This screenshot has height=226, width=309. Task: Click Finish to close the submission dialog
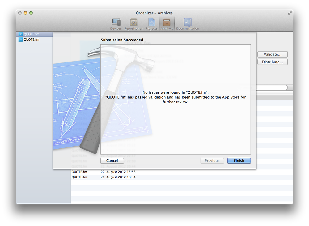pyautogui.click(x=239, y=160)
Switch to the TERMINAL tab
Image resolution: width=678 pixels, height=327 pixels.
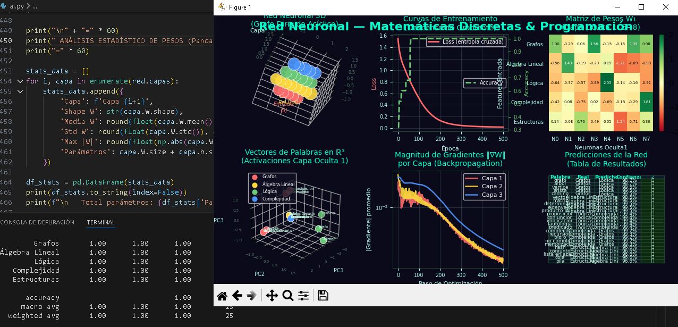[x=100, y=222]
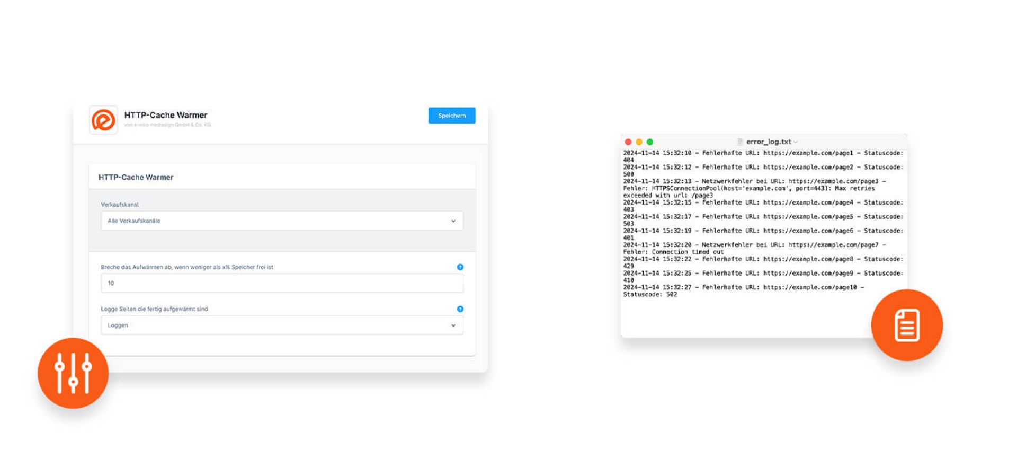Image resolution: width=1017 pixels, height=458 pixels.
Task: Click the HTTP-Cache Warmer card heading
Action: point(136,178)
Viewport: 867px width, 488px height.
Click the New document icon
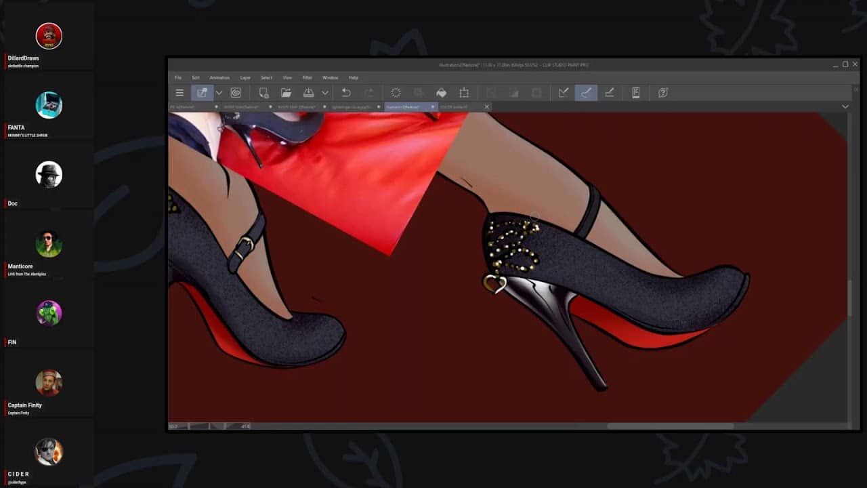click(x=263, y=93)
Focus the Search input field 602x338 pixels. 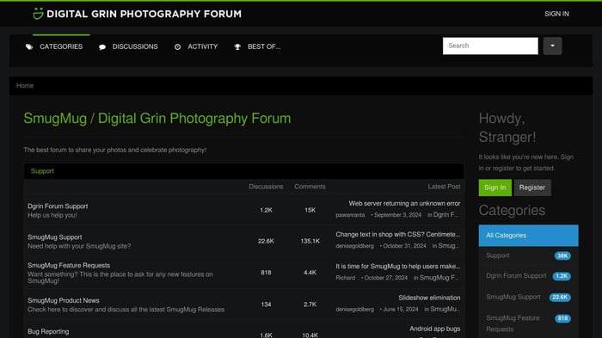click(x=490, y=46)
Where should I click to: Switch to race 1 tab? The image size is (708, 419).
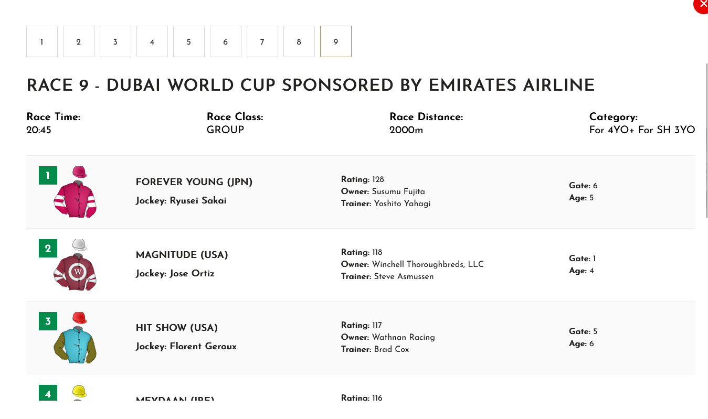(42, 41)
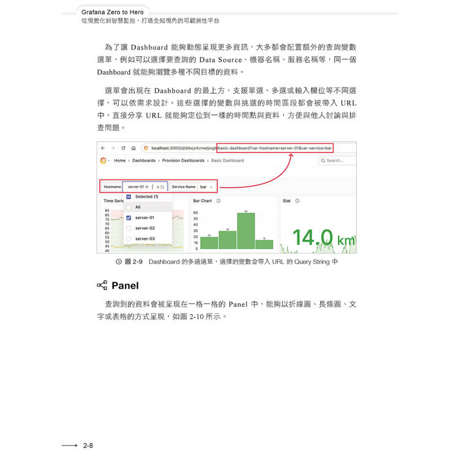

• [DIRECTIONS FOR THIS TASK]:
Your task is to repeat the opening line of the entries above and each line after it, ending with the line that has "Switch to the TERMINAL tab". Do not include the pictures.

• [RESPONSE]:
This screenshot has height=226, width=309. Task: Click Finish to close the submission dialog
pyautogui.click(x=239, y=160)
Switch to the TERMINAL tab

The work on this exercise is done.